▶ [PROBLEM TO WORK ON]: Could you echo the records word for word, starting at their very first line and stopping after the line that contains "click(89, 47)"?

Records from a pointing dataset
☆ ☆ ☆ ☆

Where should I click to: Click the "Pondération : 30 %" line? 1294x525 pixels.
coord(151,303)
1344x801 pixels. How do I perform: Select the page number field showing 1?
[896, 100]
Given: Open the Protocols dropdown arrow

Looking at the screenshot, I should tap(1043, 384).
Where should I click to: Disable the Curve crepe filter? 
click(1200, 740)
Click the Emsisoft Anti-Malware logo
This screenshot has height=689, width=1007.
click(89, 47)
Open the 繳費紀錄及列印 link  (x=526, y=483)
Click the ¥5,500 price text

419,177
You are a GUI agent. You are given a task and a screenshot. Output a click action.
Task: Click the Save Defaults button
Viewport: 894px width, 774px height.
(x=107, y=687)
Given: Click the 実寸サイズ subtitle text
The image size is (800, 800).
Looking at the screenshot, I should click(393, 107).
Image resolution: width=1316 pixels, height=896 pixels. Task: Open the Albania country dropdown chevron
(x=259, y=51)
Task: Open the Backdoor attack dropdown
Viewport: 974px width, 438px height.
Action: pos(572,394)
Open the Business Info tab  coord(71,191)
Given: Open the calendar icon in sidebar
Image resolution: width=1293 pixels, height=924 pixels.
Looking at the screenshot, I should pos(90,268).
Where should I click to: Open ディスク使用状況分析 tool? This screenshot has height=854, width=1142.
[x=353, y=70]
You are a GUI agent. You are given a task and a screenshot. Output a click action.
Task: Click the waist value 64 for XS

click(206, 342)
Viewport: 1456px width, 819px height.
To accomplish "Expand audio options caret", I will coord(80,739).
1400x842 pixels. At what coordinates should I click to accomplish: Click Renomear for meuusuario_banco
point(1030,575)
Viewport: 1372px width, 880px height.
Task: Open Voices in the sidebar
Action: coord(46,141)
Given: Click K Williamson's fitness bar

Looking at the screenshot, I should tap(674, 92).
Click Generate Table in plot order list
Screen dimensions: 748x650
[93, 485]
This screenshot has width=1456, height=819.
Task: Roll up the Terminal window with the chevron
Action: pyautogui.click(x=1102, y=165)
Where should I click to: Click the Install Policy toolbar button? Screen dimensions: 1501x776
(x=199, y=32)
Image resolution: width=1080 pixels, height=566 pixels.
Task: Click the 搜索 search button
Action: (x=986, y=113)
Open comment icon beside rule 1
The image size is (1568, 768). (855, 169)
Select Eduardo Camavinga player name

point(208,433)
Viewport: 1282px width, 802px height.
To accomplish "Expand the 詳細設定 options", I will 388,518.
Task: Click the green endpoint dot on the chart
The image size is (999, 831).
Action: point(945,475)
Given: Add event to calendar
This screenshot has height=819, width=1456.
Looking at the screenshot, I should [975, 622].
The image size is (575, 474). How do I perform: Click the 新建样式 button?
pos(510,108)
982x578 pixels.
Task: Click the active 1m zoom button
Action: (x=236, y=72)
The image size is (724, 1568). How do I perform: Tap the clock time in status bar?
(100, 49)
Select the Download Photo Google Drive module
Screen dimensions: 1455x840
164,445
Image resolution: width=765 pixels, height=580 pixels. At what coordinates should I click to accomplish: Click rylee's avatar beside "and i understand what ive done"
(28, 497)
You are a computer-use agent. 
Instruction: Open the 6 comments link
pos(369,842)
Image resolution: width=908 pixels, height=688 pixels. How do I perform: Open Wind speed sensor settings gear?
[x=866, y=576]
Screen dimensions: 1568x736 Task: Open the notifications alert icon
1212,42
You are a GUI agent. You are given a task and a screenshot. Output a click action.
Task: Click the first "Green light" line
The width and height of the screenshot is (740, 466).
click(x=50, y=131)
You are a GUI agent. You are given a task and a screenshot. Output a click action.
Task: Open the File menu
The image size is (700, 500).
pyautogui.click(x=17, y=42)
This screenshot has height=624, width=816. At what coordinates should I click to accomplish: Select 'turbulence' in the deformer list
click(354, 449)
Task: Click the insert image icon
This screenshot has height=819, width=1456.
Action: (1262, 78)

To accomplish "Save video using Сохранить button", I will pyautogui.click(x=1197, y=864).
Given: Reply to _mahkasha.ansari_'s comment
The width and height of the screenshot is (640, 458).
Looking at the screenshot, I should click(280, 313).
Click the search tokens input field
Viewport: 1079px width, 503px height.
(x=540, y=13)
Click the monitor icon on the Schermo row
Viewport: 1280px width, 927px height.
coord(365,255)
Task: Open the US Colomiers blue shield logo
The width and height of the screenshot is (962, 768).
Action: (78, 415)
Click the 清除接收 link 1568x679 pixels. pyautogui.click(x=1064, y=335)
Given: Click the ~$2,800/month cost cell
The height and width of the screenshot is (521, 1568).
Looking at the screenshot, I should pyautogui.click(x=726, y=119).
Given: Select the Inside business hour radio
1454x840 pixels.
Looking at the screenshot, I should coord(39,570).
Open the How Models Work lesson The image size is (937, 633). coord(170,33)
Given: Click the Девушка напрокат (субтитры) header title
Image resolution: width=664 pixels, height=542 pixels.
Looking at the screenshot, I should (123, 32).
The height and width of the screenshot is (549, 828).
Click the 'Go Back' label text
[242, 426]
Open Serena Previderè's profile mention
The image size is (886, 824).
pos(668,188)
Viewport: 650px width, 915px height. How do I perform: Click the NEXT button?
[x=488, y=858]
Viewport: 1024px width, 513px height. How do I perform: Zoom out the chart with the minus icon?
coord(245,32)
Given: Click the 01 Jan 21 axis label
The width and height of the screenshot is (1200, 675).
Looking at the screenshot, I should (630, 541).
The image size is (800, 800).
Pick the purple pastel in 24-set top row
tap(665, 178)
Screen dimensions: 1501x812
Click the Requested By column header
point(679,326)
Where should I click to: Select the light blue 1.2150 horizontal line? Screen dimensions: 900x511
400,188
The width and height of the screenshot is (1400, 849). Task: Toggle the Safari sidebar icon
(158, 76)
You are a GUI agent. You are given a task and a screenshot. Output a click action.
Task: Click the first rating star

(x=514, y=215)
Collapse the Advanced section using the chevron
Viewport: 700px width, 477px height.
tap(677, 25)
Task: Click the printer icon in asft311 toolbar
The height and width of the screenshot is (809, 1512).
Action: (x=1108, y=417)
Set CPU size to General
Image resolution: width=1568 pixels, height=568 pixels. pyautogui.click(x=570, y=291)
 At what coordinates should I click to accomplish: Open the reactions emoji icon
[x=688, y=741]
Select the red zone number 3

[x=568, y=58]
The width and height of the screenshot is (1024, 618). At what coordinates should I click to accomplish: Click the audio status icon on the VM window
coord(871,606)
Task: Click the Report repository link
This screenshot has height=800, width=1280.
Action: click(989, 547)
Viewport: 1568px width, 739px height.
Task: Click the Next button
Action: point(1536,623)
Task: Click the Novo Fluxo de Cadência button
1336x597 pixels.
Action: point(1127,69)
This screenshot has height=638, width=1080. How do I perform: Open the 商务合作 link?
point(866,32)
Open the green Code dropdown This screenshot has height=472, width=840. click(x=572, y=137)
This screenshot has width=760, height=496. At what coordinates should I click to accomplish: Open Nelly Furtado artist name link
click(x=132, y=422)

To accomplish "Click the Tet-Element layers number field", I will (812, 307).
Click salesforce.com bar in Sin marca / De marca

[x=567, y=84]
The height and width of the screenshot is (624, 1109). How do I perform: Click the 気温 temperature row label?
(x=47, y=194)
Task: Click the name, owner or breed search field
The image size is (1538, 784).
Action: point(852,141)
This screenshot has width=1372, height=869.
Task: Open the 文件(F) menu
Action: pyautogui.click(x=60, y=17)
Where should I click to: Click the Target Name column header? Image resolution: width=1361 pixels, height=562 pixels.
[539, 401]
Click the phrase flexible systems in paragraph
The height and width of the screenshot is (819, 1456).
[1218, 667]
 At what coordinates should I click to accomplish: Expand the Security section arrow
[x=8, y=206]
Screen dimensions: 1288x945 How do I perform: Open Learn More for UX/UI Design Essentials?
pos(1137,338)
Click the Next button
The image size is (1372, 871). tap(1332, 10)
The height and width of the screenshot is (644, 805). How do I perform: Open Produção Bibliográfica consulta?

☆ ☆ ☆ ☆

▶ [WRITTEN RESPONSE]:
Where should I click to: Click the "Pondération : 30 %" line? 1294x525 pixels.
coord(151,303)
1344x801 pixels. How do I perform: Select the page number field showing 1?
[896, 100]
Given: Open the Protocols dropdown arrow

Looking at the screenshot, I should tap(1043, 384).
Where should I click to: Disable the Curve crepe filter? 
click(1200, 740)
Click the Emsisoft Anti-Malware logo
This screenshot has height=689, width=1007.
click(89, 47)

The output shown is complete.